General capabilities of the released 13 TeV Open Datasets
The publicly released 13 TeV Open Datasets can be used for educational purposes with different levels of task difficulty.
At a beginner level, one could visualise the content of the datasets and produce simple distributions. An intermediate-level task would consist of making histograms with collision data after some basic selection.
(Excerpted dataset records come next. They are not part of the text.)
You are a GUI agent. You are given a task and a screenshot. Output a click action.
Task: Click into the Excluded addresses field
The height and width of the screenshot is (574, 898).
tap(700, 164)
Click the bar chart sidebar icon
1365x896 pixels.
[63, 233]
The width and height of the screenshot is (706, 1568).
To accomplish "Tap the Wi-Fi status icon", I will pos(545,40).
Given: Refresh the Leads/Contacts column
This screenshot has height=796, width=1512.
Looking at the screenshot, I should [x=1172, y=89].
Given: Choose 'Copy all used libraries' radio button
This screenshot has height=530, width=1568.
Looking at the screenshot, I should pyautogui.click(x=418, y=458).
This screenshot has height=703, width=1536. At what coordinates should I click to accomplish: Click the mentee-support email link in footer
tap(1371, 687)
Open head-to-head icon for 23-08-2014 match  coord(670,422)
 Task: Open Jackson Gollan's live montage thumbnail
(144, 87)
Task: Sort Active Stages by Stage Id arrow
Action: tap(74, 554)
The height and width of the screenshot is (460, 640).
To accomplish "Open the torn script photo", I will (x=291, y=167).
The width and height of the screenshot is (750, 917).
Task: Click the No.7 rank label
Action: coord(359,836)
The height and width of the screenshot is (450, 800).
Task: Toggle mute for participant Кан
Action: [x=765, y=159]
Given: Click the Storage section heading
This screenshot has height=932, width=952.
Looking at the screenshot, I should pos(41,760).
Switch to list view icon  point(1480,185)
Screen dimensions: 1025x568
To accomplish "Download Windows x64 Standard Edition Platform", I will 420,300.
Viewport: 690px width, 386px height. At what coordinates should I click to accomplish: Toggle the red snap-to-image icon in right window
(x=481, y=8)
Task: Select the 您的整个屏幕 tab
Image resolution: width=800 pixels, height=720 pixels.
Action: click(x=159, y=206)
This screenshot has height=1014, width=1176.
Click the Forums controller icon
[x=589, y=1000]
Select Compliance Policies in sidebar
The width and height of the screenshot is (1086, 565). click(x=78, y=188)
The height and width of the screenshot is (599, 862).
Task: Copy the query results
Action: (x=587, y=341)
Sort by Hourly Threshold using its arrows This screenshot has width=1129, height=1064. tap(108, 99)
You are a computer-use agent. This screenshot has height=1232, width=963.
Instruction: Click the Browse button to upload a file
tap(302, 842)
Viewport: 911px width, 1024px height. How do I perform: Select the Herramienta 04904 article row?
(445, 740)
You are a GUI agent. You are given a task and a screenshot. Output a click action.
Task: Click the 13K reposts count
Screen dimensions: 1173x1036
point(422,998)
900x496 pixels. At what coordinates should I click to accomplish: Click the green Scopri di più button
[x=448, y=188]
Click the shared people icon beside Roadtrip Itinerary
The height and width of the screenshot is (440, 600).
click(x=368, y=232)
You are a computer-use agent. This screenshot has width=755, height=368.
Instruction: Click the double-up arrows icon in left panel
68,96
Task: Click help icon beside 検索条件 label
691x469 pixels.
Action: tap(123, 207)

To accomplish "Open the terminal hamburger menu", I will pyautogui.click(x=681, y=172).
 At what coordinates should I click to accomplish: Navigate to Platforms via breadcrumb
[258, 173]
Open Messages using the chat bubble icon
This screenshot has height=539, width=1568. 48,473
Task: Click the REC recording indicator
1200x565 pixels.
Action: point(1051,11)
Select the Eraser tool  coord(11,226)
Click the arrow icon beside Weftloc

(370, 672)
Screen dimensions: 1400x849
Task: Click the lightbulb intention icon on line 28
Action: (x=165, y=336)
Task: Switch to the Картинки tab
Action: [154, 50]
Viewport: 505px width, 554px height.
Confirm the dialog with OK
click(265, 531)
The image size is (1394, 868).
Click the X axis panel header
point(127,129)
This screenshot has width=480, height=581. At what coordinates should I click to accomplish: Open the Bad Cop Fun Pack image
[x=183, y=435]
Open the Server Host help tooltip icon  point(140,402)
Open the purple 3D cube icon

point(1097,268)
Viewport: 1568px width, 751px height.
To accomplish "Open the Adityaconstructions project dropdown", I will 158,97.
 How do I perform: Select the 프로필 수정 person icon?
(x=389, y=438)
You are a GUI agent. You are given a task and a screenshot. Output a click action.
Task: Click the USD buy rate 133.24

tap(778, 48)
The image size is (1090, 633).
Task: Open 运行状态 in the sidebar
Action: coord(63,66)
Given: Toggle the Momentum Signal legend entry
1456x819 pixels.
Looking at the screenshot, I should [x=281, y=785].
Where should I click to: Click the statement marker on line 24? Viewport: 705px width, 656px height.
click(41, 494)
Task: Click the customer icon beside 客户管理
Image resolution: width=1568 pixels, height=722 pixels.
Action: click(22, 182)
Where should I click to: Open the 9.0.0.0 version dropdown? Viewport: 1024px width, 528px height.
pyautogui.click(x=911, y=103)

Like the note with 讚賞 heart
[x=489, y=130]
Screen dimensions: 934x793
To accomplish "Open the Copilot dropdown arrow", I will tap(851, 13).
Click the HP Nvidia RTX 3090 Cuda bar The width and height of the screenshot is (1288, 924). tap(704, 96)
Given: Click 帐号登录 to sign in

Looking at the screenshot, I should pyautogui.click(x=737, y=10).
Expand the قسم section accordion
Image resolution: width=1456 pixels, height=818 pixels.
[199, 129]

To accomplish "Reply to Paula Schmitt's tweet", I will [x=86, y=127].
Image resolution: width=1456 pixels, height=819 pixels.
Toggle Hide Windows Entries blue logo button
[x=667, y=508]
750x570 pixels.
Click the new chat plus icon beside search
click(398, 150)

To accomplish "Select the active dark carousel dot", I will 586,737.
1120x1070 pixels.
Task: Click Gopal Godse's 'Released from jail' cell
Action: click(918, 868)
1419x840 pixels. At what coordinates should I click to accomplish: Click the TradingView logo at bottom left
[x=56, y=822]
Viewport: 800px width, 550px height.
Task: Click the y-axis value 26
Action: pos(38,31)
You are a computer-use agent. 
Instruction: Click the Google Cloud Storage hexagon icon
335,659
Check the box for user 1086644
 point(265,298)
Advanced-level tasks would allow for a deeper look into the ATLAS data, with possibilities of measuring real event properties and physical quantities.
A non-exhaustive list of possible tasks with the proposed datasets include:
- comparisons of several distributions of event variables for simulated signal and background events;
- finding variables that are able to separate signal from background (jet multiplicity, transverse momenta of jets and leptons, lepton isolation, b-tagging, missing transverse energy, angular distributions);
- development and modification of cuts on these variables in order to enrich the signal-over-background separation;
- optimisation of the signal-over-background ratio and estimation of the purity based on simulation only;
- comparisons of the selection efficiency between data and simulation.
Advanced-level tasks might include:
- derivation of production cross sections and masses of objects;
- reconstruction of the objects (quarks or bosons) by assigning the detector physics objects (jets, leptons, missing energy) to the hypothetical decay trees;
- estimation of the impact of other sources of systematic uncertainties (luminosity uncertainty, b-tagging efficiency, background modelling) by adding approximate and conservative values.
- a test-bed for new data-analysis techniques, e.g. kinematic fitting procedures, multivariate discrimination of signal from background and other machine learning tasks.